El accionar de los terroristas comandados por Osama Bin Laden conmocionó al mundo.
A tantos años, un nuevo documental de una conocida firma ofreció una nueva perspectiva sobre lo ocurrido el 11 de septiembre de 2001, hoy recordado como el 11S, constató la Agencia Noticias Argentinas.
A diferencia de otras producciones sobre el atentado, que normalmente se centran en relatar cómo fueron los ataques, “Punto de inflexión: 11-S y la Guerra contra el Terrorismo” se centra en las consecuencias posteriores del hecho, tanto para las familias de las víctimas como para los Estados Unidos.
Fue dirigido por Brian Knappenberger, y relata distintos aspectos de algunos de los conflictos que marcaron la historia de los Estados Unidos, como la Guerra Fría.
Los norteamericanos que convivieron con esa tragedia crecieron marcados por las consecuencias políticas, sociales y culturales de los ataques.
Por otro lado, el documental analiza cómo el miedo generado por los atentados incidió en las decisiones que se tomaron posteriormente para ampliar el poder del Estado en materia de vigilancia y lucha contra el terrorismo y la Guerra de Vietnam.
El trabajo ofrece entrevistas a hijos y familiares de víctimas, que eran muy pequeños cuando sucedió el ataque.
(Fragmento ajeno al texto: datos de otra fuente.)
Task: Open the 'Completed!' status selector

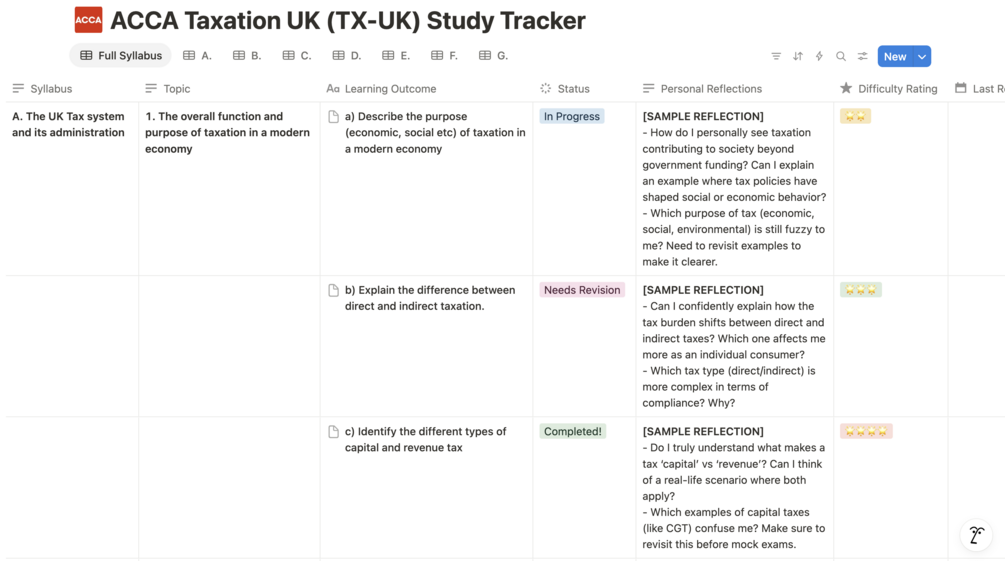Action: (572, 432)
También remarca que ellos no recuerdan el episodio y mientras maduraban se daba el fenómeno de las redes sociales, que frecuentemente son terreno fértil para el crecimiento de teorías conspirativas alrededor de los acontecimientos del 11 de septiembre y el aumento de la desinformación en internet, así como las noticias y teorías falsas que en los últimos años se difundieron con facilidad.
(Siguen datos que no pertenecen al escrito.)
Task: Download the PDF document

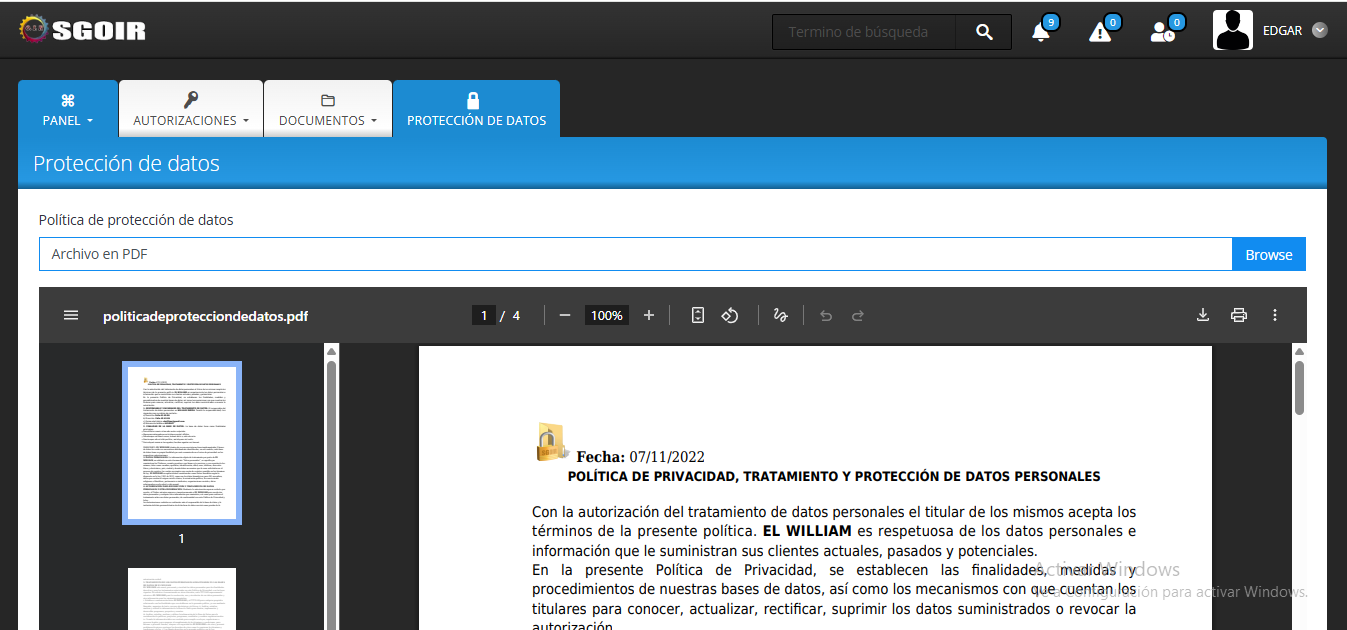Action: [x=1203, y=315]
Según el sitio diario de NY, las consecuencias del 11S siguen presentes un cuarto de siglo después, con 4,257 miembros del Departamento de Bomberos de Nueva York (FDNY) siendo diagnosticados con cáncer y 12,161 con al menos una enfermedad atribuida a la exposición a las toxinas del World Trade Center.
Aquella soleada mañana del 11 de septiembre de 2001, Nueva York se convirtió en un escenario de destrucción, miles de muertos y heridos, incertidumbre, terror y llanto, mientras la ciudad quedaba tomada por soldados y agentes federales.
Con los años llegaron las enfermedades y, para algunos, la muerte: “Veinticinco años es mucho tiempo, pero no hay un solo día en que no recuerde ese día”, aseguró a EFE Joe Conzo, entonces técnico de emergencias médicas y uno de los miembros del FDNY diagnosticados con cáncer, uno de los entrevistados de la publicación del diario citado.
Alrededor de un millar tiene más de un tipo de cáncer, entre ellos Conzo, que en 2019 enfrentó un cáncer de hígado y después otro de páncreas por su exposición a las toxinas, lo que le llevó a retirarse.
“Llevo siete años en remisión”, comenta satisfecho el ex técnico de emergencias médicas, hoy dedicado a la fotografía, que aprendió de niño en El Bronx.
Después de los atentados, la Agencia de Protección Ambiental (EPA) aseguró que, tras un “riguroso monitoreo”, el agua potable y el aire en el Bajo Manhattan eran seguros.
Pero un reciente informe dice que 12,161 miembros del FDNY han sido diagnosticados con al menos una enfermedad atribuida a la exposición a las toxinas durante su trabajo en el World Trade Center.
Unos 4,496 miembros están certificados por al menos una afección de salud mental, y 10,562 por una afección de salud física.